HATE RISING Promo from CatTails on Vimeo.

Ramos spent nine months traveling the US and speaking with extremists — oftentimes in very treacherous situations, as both a Mexican-American man and immigrant — to examine the disturbing resurgence of hate groups, including the KKK and neo-Nazis, following the candidacy of the Republican nominee for President, Donald Trump.

In a recent interview with HuffPo, Ramos says it was a now-infamous incident in Iowa last year that helped sparked the documentary:  

“Go back to Univision.” That’s how Donald Trump answered award-winning journalist Jorge Ramos’ question on the specifics of how the GOP presidential hopeful planned to deport all 11 million undocumented immigrants from the U.S.

Shortly after Trump’s outburst, security physically removed the Mexican-American anchor for Univision and Fusion from the August 2015 event.

Trump used his “Go back to Univision” remarks as code for “Go back to Mexico” or “Go back to your country of origin,” Ramos told The Huffington Post. “And just a few seconds later, one of his followers told me, ‘Get out of my country,’” the journalist recalled. “To which I responded, ‘Well, this is also my country, I’m also a U.S. citizen.’ And that’s when I realized that hate is contagious.”

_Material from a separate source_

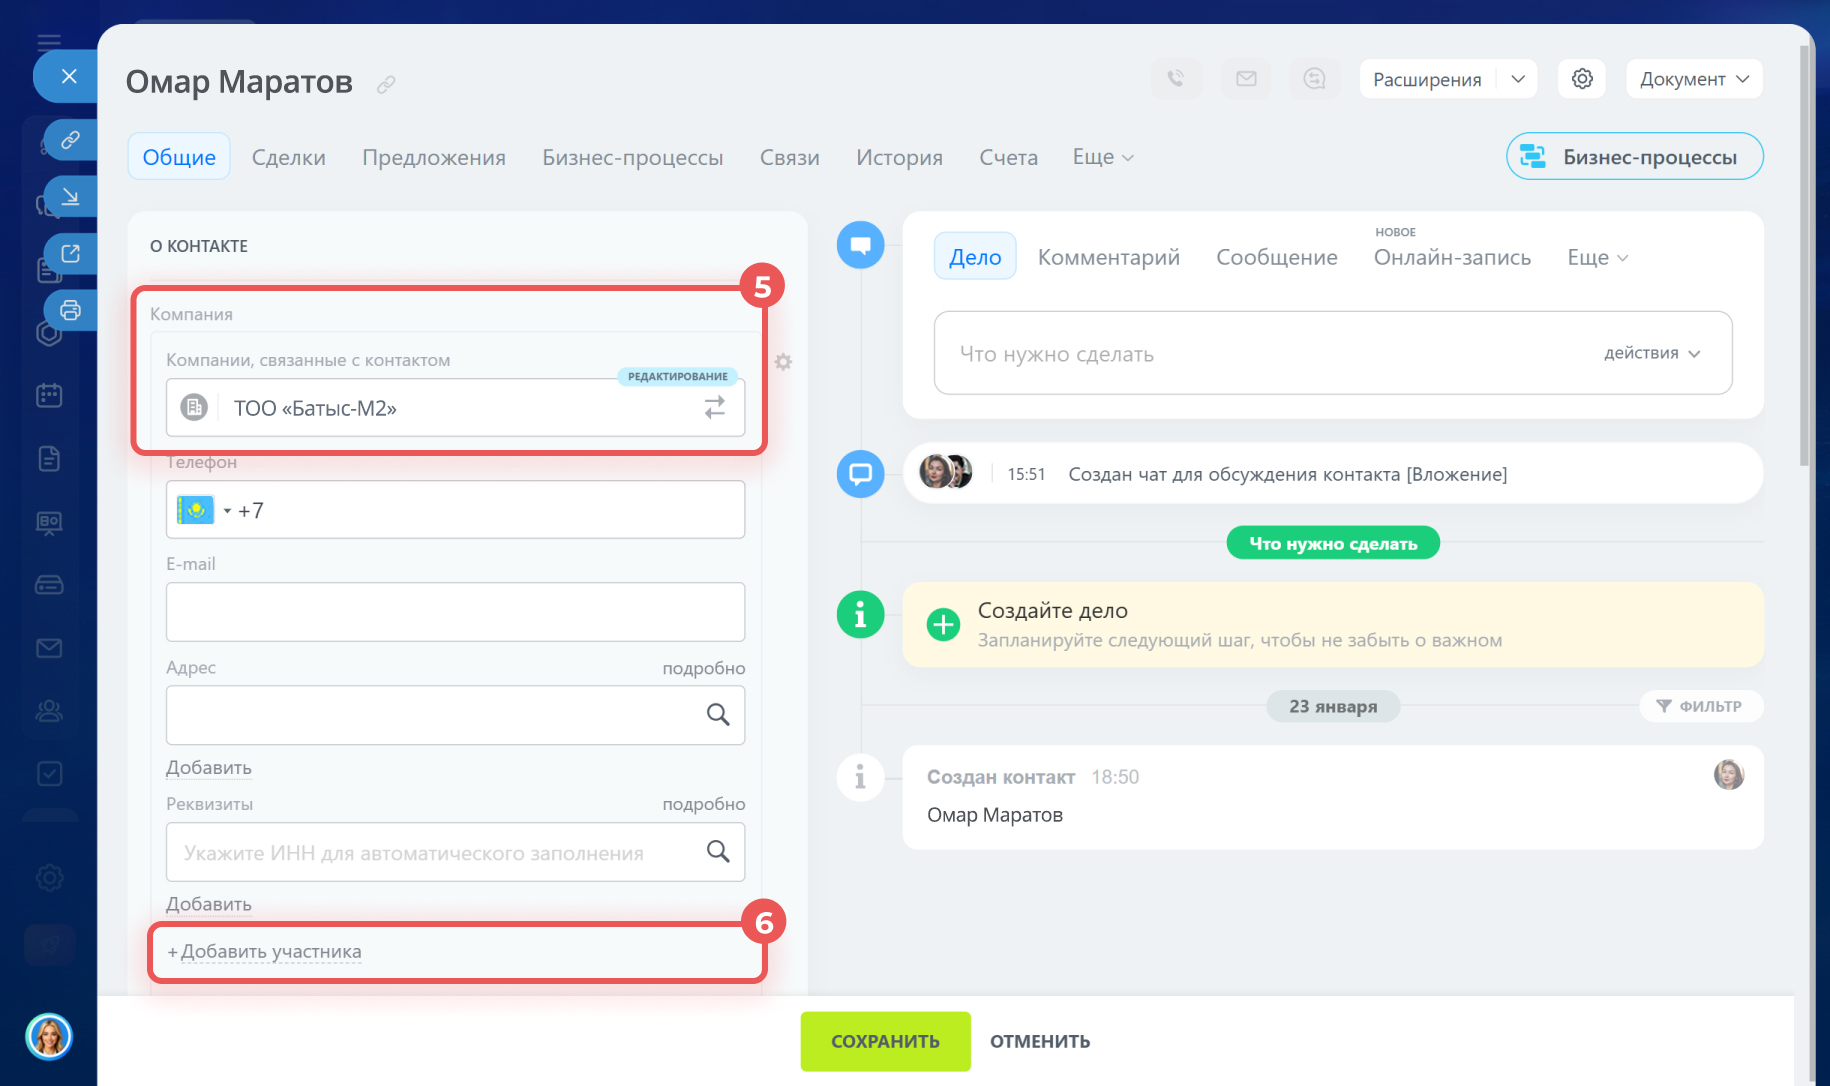Open the действия dropdown
This screenshot has width=1830, height=1086.
coord(1651,353)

Ramos then spent nine months “following hate” across the country. He found people “who are afraid and angry about what is happening in the United States,” he said. “And what’s happening is that white will eventually be a minority in this country in 2044, and they hate that,” Ramos added.

Ramos’s ejection from the press conference was among the first Trump-related hate incidents that led to the creation of our own “Trump Hate Map,” which has disturbingly expanded to dozens of incidents against Latinos, immigrants, African-Americans, Muslim-Americans and others across the United States since the start of Trump’s campaign in June 2015.

In addition to physical violence, reports have also found a surge in the online harassment of people of color and other minorities, with the Anti-Defamation League finding “that 2.6 million anti-Semitic messages were posted on Twitter from August 2015 to July 2016.”

Ramos, even as a respected journalist and anchor watched by millions, tells HuffPo he feared for his safety during filming of the documentary:

I met one person in Texas, he’s an imperial wizard of the KKK in Texas, and he told me that he was superior to me simply because of the color of his skin. Simply because he’s white and I’m Latino. I had never experienced anything like that. And he didn’t want to touch me. He made the move to shake my hand, then he pulled back his hand.

In Ohio, I went to a meeting of Neo-Nazis and white supremacists, and I didn’t feel comfortable saying a single word for almost three hours because it was not a safe space to be an immigrant.

“It is a very dangerous moment that we are living right now,” Ramos said. “Everybody is going to remember that and I think we ― you and me and all the journalists and all the voters and politicians ― will be judged by how we reacted to Donald Trump.”